Learn To Learn

491. Join me in inspiring truly powerful people. Each day I will add a new thought, story or idea to support your quest and mine.

Dr. Alan shared his notes from a lecture on education given by Daphne Koller, professor of computer science at Stanford University. This phrase jumped out at me:

Testing is a learning tool, not just an assessment tool.

Such a small phrase to be sure but it is loaded with sanity in a world of education that has lost its mind, its bearings, and its purpose in a cesspool of testing. This single note gives me hope. It is a small cry from academia to stop the madness.

It sounds so simple: testing is a learning tool. Yes, testing is a tool in service to learning. However, learning should never be in service to testing and yet that is what we’ve created; listen to the national mantra: how do we raise our scores? We’re not asking how do we open minds or how do we support critical thinking or how do we create a citizenry capable of participating in its governance; we want test scores that somehow translate into business acumen. Could the bar be set any lower?

People do nonsensical things when they are panicked and I can only make sense of our Obsessive Compulsive Testing Disorder through a lens of panicked, lost, people. The aim (learning) is in service to the tool (assessment); the tail is wagging the dog and the dog is in hysterics.

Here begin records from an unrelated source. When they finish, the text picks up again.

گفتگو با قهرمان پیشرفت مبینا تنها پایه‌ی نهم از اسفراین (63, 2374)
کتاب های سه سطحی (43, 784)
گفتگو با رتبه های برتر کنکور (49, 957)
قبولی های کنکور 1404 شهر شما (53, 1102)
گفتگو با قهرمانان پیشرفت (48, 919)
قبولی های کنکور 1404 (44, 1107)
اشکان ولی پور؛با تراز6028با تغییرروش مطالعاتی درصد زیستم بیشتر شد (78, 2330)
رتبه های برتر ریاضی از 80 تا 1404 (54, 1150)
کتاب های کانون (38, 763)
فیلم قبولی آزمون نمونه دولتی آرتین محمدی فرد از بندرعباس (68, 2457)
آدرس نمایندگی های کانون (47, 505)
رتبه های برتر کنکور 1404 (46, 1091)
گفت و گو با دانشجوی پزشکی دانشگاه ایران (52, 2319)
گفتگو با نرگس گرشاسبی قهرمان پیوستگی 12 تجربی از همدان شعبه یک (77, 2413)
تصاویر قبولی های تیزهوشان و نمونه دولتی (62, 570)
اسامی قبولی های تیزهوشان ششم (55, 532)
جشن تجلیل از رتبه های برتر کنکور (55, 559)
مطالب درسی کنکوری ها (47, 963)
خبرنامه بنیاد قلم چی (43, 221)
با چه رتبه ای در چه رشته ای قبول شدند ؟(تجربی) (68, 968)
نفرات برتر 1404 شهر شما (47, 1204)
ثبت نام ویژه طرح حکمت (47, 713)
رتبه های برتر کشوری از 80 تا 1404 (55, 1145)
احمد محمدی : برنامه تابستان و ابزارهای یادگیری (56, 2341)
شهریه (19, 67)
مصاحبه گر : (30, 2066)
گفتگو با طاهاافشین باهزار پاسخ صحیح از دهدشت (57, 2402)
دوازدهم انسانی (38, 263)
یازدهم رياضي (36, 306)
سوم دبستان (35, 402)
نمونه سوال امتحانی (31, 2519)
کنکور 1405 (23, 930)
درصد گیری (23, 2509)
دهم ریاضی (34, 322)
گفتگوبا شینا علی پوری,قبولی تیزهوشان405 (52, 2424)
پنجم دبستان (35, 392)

Learning has nothing whatsoever to do with testing. Learning has everything to do with experience, with exploration, with “seeing what’s over there.” Learning is about opening a heart and mind to possibility, the pursuit of curiosity. Learning is to take off the shackles and the blinders; it is to, at its best about self-discovery.

It sounds so simple.

Occasionally we need to stop and assess where we are. It’s a good idea when on a journey to pause periodically and get your bearings. Locating yourself is useful (getting lost is also useful though that is a topic for another post). Testing a hypothesis is what science is all about, a contemporary form of call and response. However, the point of the journey is not the assessment; the point of the journey is discovery; the quality and level of engagement with life. Reinforce discovery and a test is useful. Reinforce testing and discovery withers. Compulsive assessment is a sign of fear, starvation, and madness.

Dr. Alan’s notes gave me hope. Perhaps we are nearing the point when we are in too much pain to continue pretending that we can test our way into learning. Maybe an education system designed for the 21st century is closer than we think.